Review: Islands in the Stream by Ernest Hemingway
- Christian Farrell
- Sep 10, 2019
- 3 min read

I was in a local book store one day when I found out that John Steinbeck had written his own version of the King Arthur tales. I was overjoyed by this and bought it immediately. This was big news for me – on one side, the King Arthur stories always seemed so rich and exciting (for those of us who grew up on Excalibur), yet translations of Le Morte D’Arthur generally stunk; on the other side, you had one of America’s greatest writers, generally known for his terse and to-the-point prose, widely known for novel-length ideas wrapped up into 100-page books. This sounded too good to be true.

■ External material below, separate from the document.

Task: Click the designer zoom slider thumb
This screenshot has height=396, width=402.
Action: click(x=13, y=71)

It was too good to be true. Yes, John Steinbeck wrote his version of the King Arthur tales. But he gave up after only a few poorly-written chapters. He never edited them, and he decided not to seek publication for them – they were only published, after his death, because his name was on them. In all, it was a sham.
Remember that as we talk about Islands in the Stream.

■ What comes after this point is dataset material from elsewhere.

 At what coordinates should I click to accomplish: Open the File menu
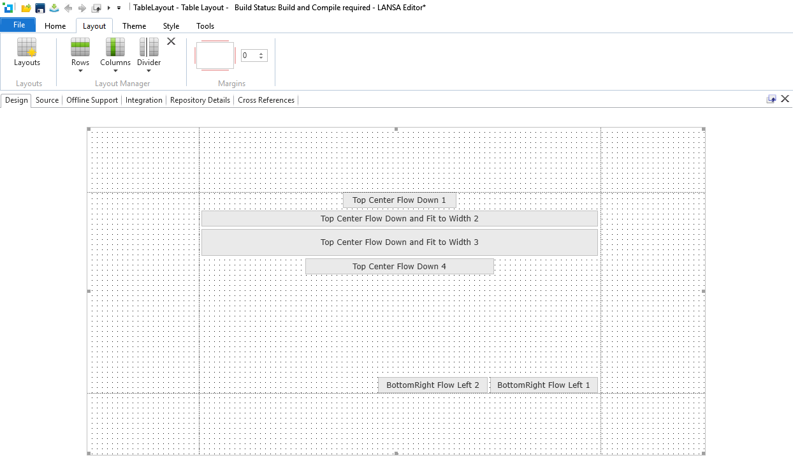18,25
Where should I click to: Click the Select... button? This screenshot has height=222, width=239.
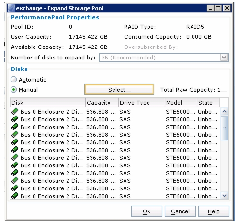click(x=119, y=90)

Islands in the Stream is the rare book that proves that just because something is well-written does not make it a good story. The book follows a Hemingway avatar named Thomas Hudson across three stories, the first in the 30s with his children visiting him on the island of Bimini, once at the outset of WWII in Havana, and once…immediately afterwards? Shortly afterwards? It doesn’t say, but definitely sometime shortly after the second story, this time hunting for U-boats around Cuba.

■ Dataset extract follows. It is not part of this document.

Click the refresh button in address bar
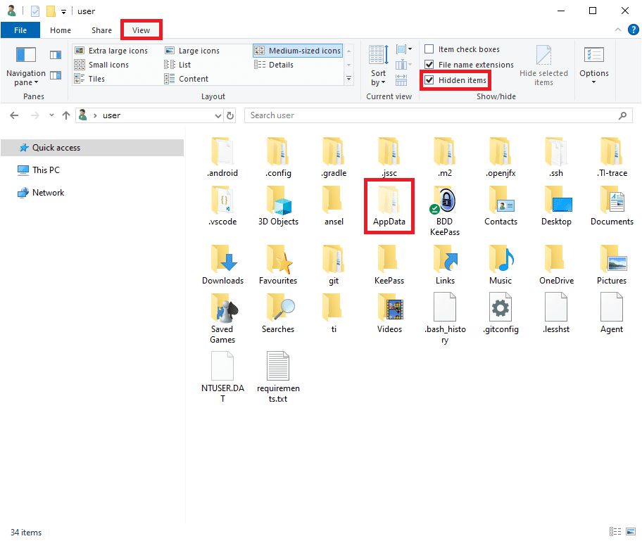The width and height of the screenshot is (642, 541). (x=231, y=115)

This book does have a couple things going for it. One of the main things is an understanding of Hemingway. As noted above, the main character is an avatar of Hemingway (although a painter, not a writer). When you think of Hemingway there are usually two images that come to mind – the dashing, daring adventuring world traveler in his younger days, and the white-bearded slightly-odd legend hiding the sadness that will lead to his self-imposed death. The images are so divergent that they can seem to be completely different people. What Islands in the Stream does right is show what the connective tissue between those two people is: pain. The first story, where Thomas Hudson is a Don Draper-like Difficult Man, is really one long lead-up to a horrifying last-page twist. With that twist in mind, it makes sense that the Thomas Hudson about ten years later that we meet at the beginning of the second story is isolated, caustic, and spends his mornings having conversations with his cats. It’s an amazing self-portrait of Hemingway.
The writing, of course, is also beautiful, if overly long (we’ll get to that). His descriptions of the islands, especially the beaches of Bimini in the first chapter, are captivating.
With that writing, though, the story itself is atypically boring for a Hemingway book. While there are general themes of loss and mortality between the three chapters, they are no more connected than the themes of any two books would be. The growing (or decaying) of Thomas Hudson between the first two books occurs off-screen, and nothing of note in the second chapter, really a series of conversations in a bar, really informs the third chapter – which would be expected since, again, it seems to immediately follow it chronologically.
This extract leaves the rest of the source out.